Required action:
From the first line of the data below through the line bearing "First Name (451, 141)", reproduce each line exactly; do not include pictures.
Top of Provided material
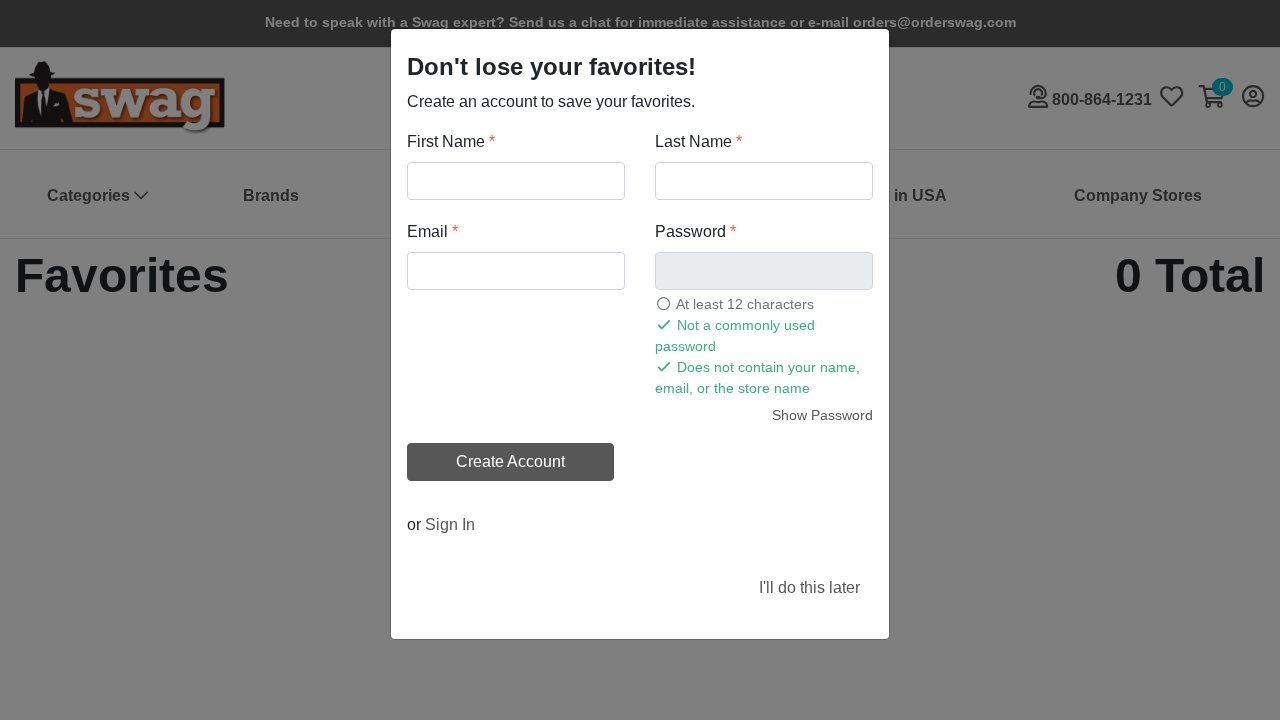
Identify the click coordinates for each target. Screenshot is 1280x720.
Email (432, 231)
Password (695, 231)
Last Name (698, 141)
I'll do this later (809, 587)
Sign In (450, 524)
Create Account (510, 461)
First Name (451, 141)
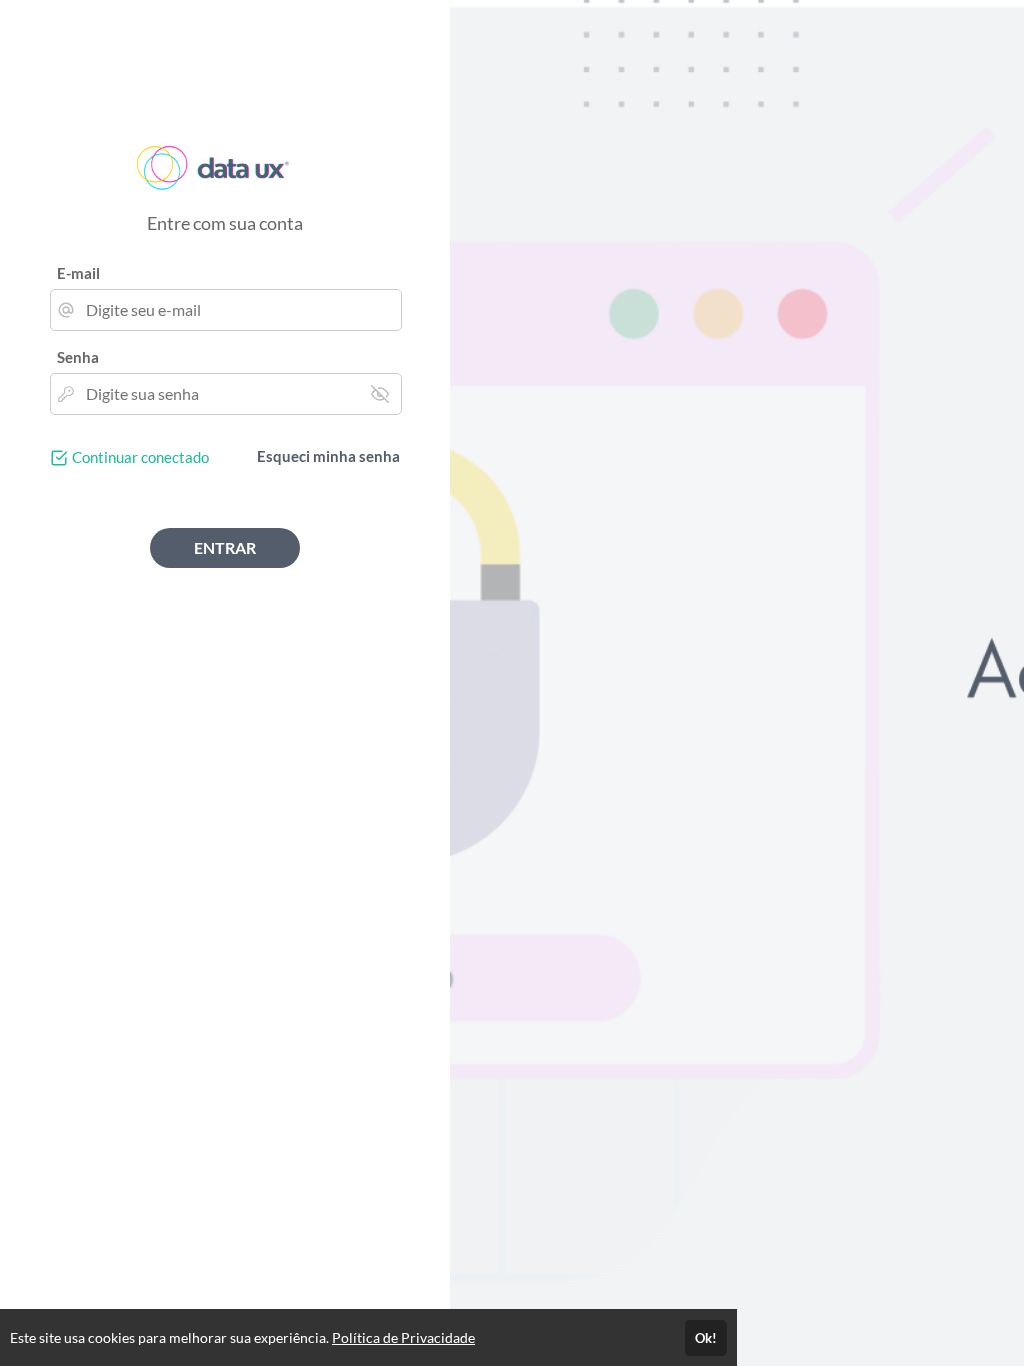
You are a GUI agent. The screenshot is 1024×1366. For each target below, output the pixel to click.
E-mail (78, 273)
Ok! (706, 1338)
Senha (78, 357)
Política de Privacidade (403, 1337)
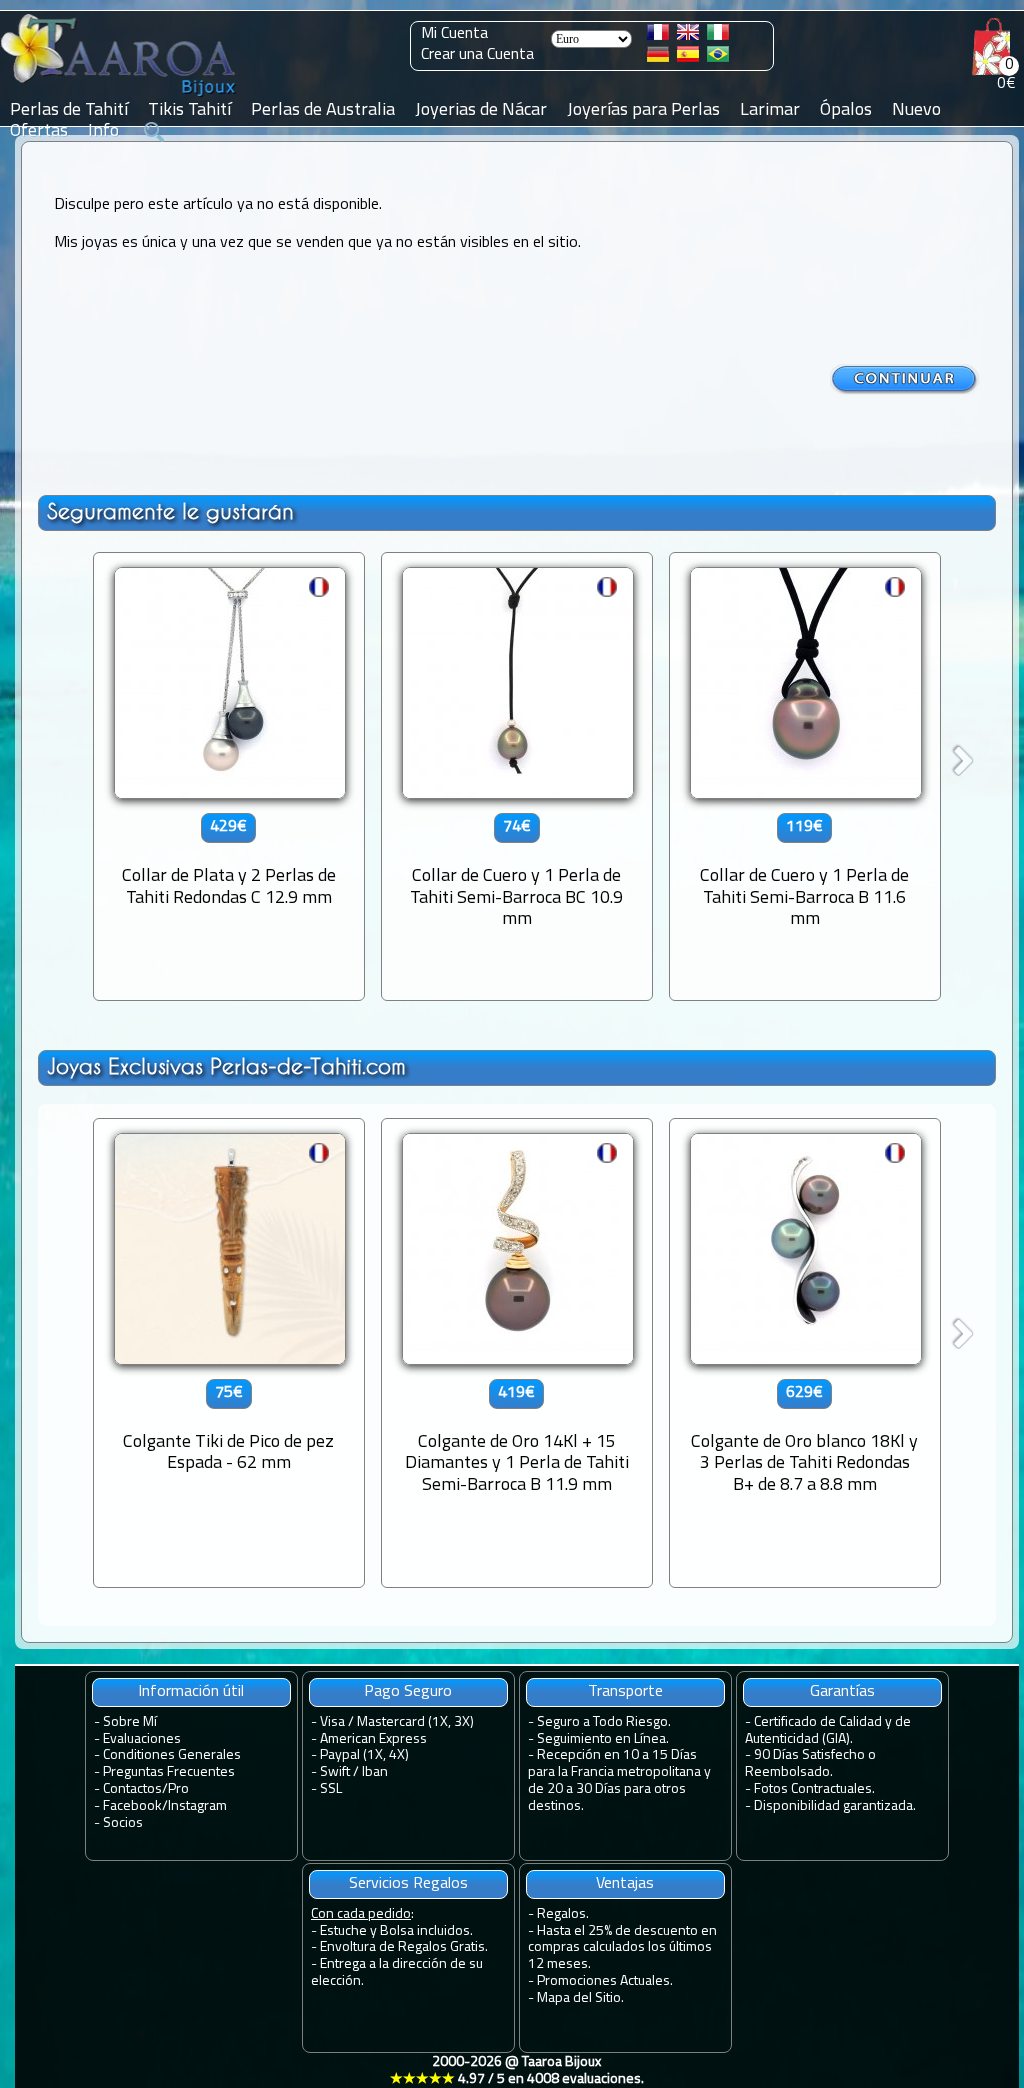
Bottom of Provided material
Solution to the exercise:
Identify the click coordinates for each target. Screenshot is 1280x720.
Email (432, 231)
Password (695, 231)
Last Name (698, 141)
I'll do this later (809, 587)
Sign In (450, 524)
Create Account (510, 461)
First Name (451, 141)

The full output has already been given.